• Written task: Rewrite the data below with every "Click the" changed to "Tap the" and all other text left intact, omitting the pictures.

** Start of Data supplied **

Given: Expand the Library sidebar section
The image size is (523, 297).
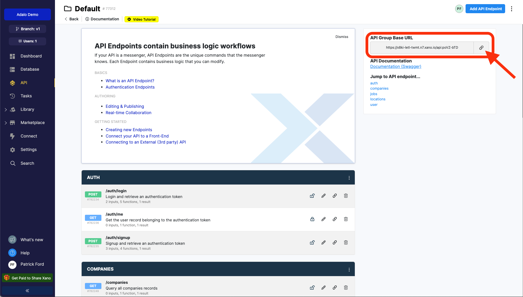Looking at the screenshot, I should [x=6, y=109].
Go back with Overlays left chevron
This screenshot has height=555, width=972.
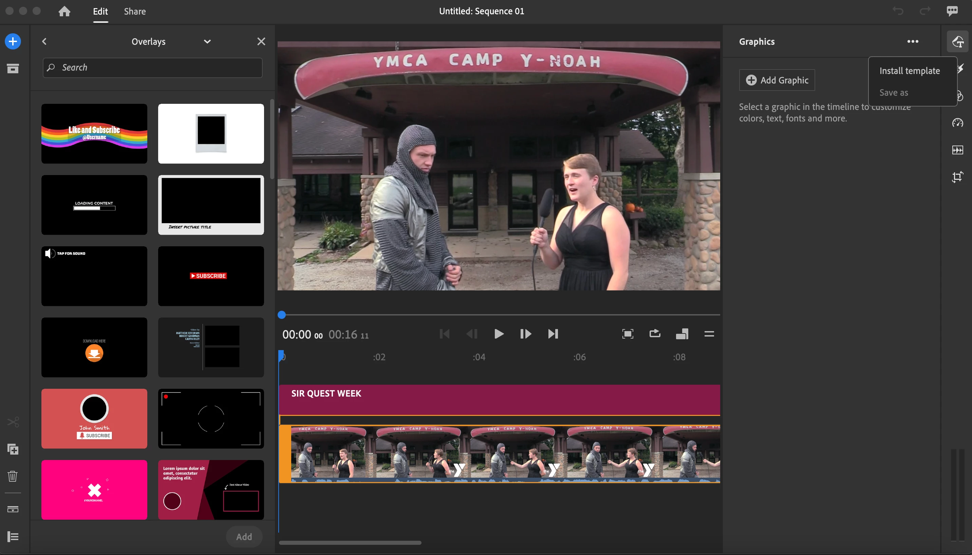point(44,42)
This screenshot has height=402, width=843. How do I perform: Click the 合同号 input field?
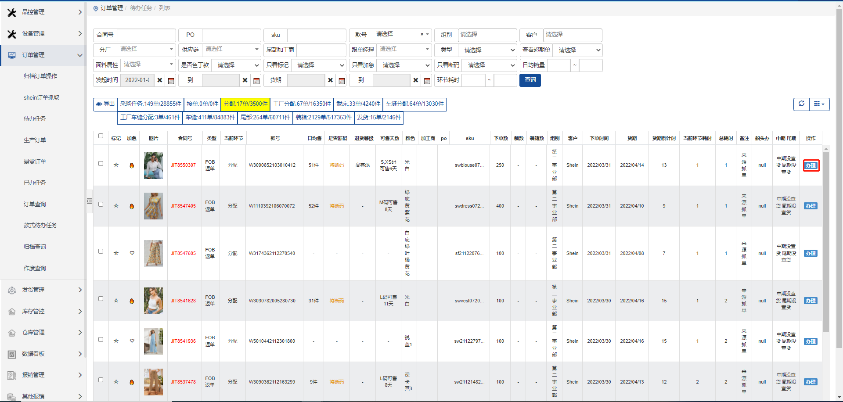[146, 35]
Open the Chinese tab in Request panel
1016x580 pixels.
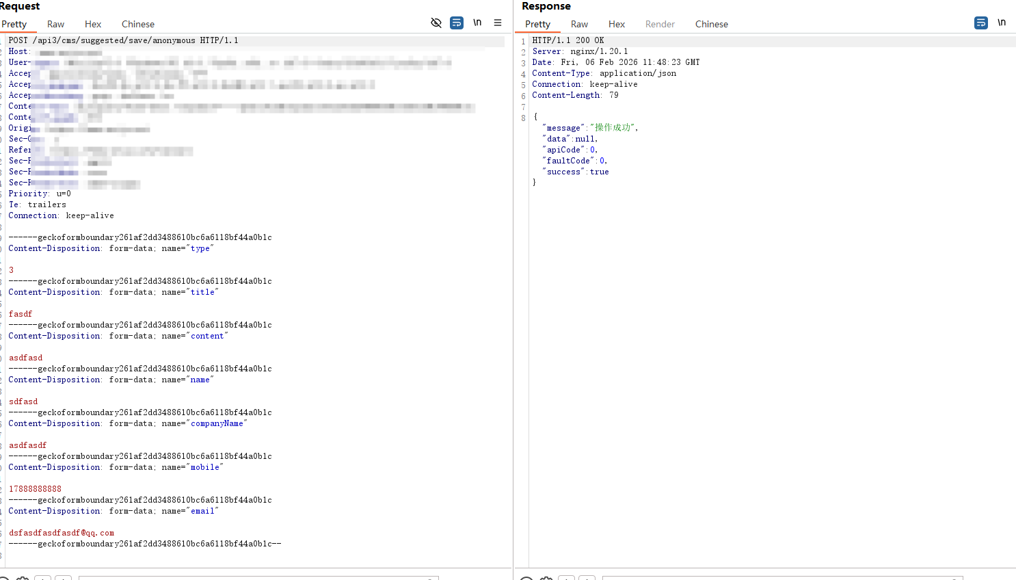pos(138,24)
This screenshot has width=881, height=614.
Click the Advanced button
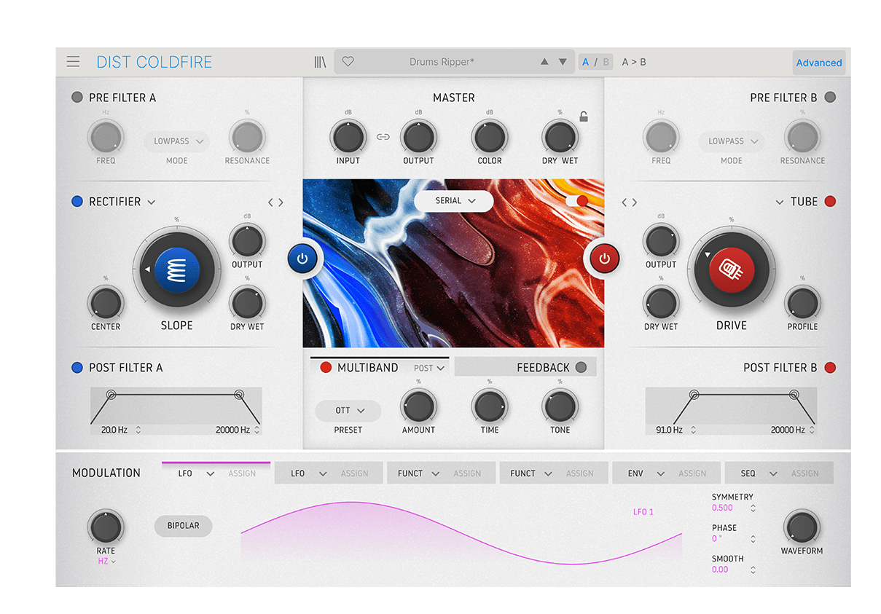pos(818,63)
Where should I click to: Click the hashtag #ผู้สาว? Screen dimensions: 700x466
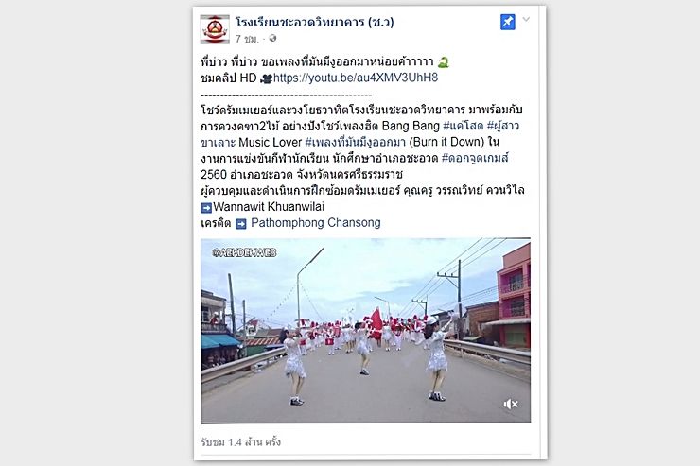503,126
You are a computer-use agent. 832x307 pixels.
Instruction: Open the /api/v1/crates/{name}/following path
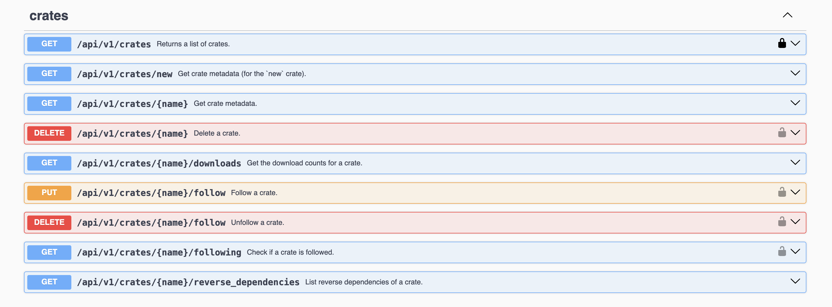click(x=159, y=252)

** End of Data supplied **

• Answer below:
Given: Expand the Library sidebar section
The image size is (523, 297).
Looking at the screenshot, I should [x=6, y=109].
Go back with Overlays left chevron
This screenshot has height=555, width=972.
point(44,42)
This screenshot has height=402, width=843. How do I perform: Tap the 合同号 input field?
[146, 35]
Open the Chinese tab in Request panel
1016x580 pixels.
pos(138,24)
This screenshot has width=881, height=614.
Tap the Advanced button
pos(818,63)
Where should I click to: Tap the hashtag #ผู้สาว? Screen dimensions: 700x466
503,126
You are a computer-use agent. 832x307 pixels.
Instruction: Open the /api/v1/crates/{name}/following path
click(x=159, y=252)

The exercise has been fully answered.